Nothing better then your mother meeting someone you randomly had sex with and him introducing himself as the guy who rocked her world once.
I just saw the host of Singled Out do standup. Holy shit 1995.
He had the smallest penis i'd ever seen. I can see why he drinks his life away.
Our drug dealer just got busted, wear black tmrw
I don't think the car's salesman understands that I am about to vomit on him.
I hope he didn't notice that my shirt was inside out when I told him I didn't have sex with the guy. Kind of a dead giveaway.
Just put a dog collar on someone's child.....was a great hit with everyone but his mom.......I think she hates me.

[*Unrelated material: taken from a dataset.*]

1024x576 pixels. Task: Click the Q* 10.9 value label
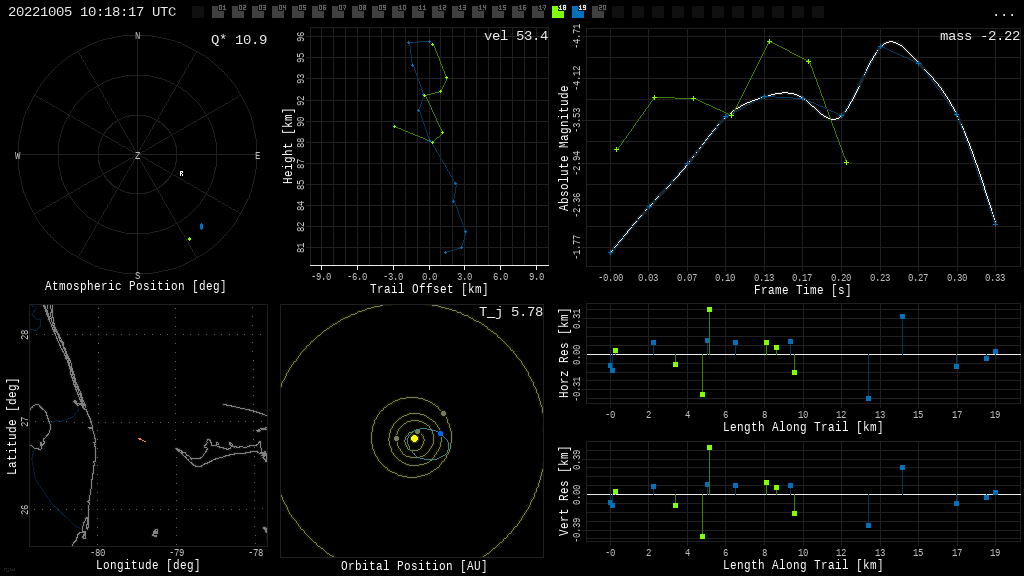(x=238, y=40)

I'm okay.with that
We had a 30 min conversation last night about whether or not to bone that girl with a lisp to see if she moans with one...
Weve literally been going out drinking five days a week. That counts as a full time job right?

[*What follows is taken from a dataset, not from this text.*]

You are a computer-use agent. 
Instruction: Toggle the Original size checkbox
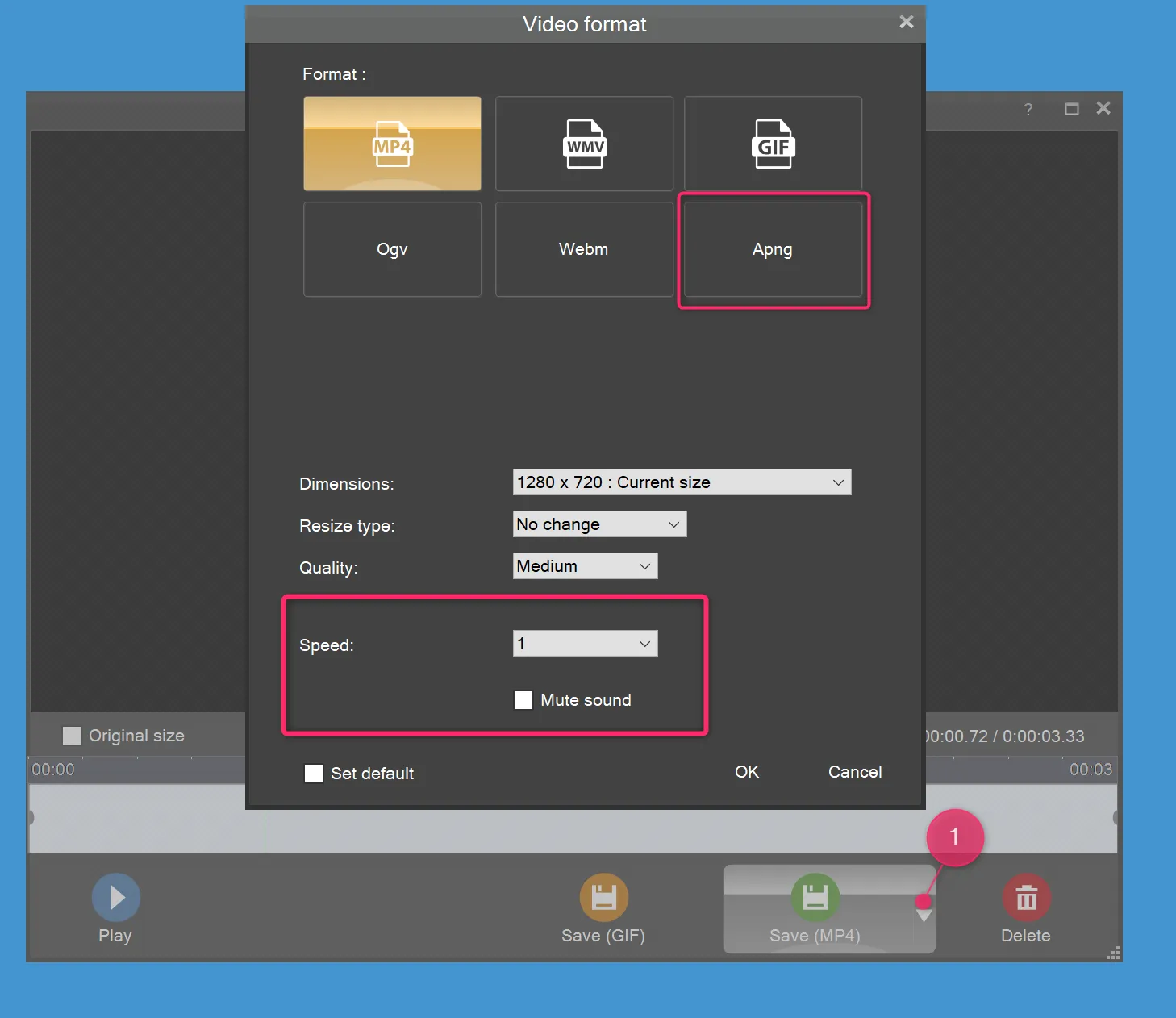(71, 735)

Just for the record its a bit awkward when you introduced me to your friends at your house as your brother and then insisted in front of them that I sleep in your bed with you
Your boobs are like a big quesadilla marker
I was so drunk last night I asked a rando at the bar to take a picture with me cause I thought he was in the band
It happened to me once. But i washed off in a duck pond and walked home naked.
Broken leg sex is fun because I just get to lay there
I don't care how hot she was. She didn't like Scooby Doo and I don't fuck with that.